The play also won prizes for director Marianne Elliott and supporting actress Nicola Walker, as well as for set, lighting and sound.
Walker said the play had, through some “magic,” succeeded in creating an onstage world as seen through the eyes of a teenage hero with autism.
“You start out thinking (it) is completely different to our world, and you end up thinking `No, there are parts of this world I understand.'”
The Olivier awards honor achievements in London plays, musicals, dance and opera. Winners in most categories are chosen by a panel of stage professionals and theatergoers.
Founded in 1976, the Oliviers have been laying on the glitz in recent years, with glossy ceremonies modeled on Broadway’s Tony Awards.
Downton Abbey actor Hugh Bonneville and West End star Sheridan Smith – an Olivier winner in 2011 and 2012 – hosted a sparky ceremony that included performances by Glee star Matthew Morrison, Tony-winning Wicked diva Idina Menzel and 60s songstress Petula Clark.
The best new musical category had a retro feel, with the trophy going to Top Hat – a tap-dancing, tail-coated homage to Hollywood’s Golden Age based on the 1935 Fred Astaire-Ginger Rogers movie. It also won awards for costume design and choreography.

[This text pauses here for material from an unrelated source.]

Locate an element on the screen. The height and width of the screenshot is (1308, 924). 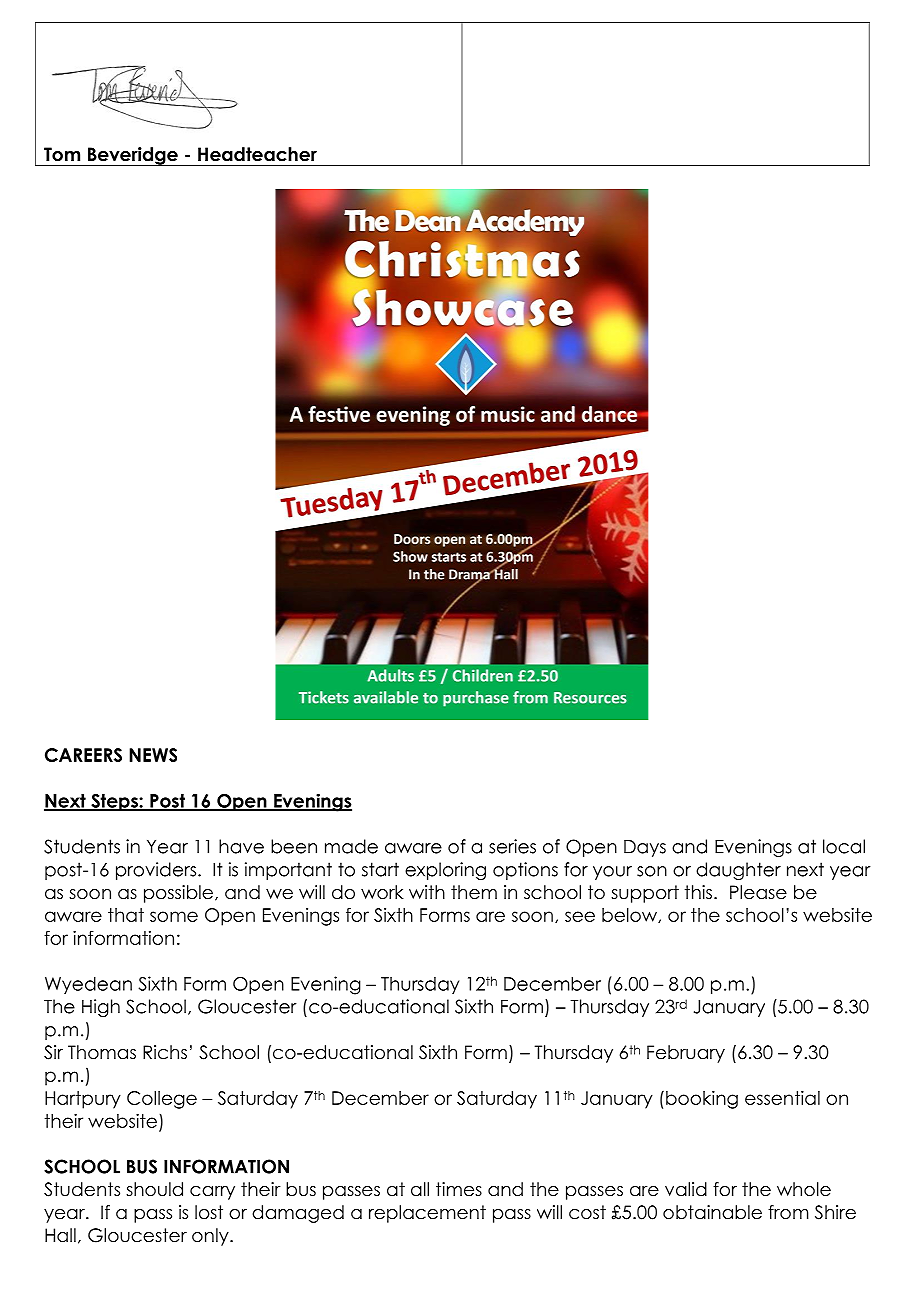
with is located at coordinates (427, 892).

Blood-soaked musical Sweeney Todd took the prize for best musical revival, with its stars Imelda Staunton and Michael Ball named best actress and actor in a musical.
“I’m not sure I deserve this,” Ball said. “But I’ve also got sciatica, and I don’t deserve that either.”
Royal Ballet principal dancer Marianela Nunez took the prize for outstanding achievement in dance, while the same company’s Aeternum was named best new dance production.
An immersive staging of the Philip Glass opera Einstein on the Beach at London’s Barbican Centre was named best new opera production. American tenor Bryan Hymel won the outstanding achievement in opera prize for performances at the Royal Opera House.
Special achievement awards went to choreographer Gillian Lynne – best known for her work on Andrew Lloyd Webber musicals including Cats and The Phantom of the Opera – and playwright Michael Frayn, whose classic backstage farce Noises Off is still going strong 30 years after its debut.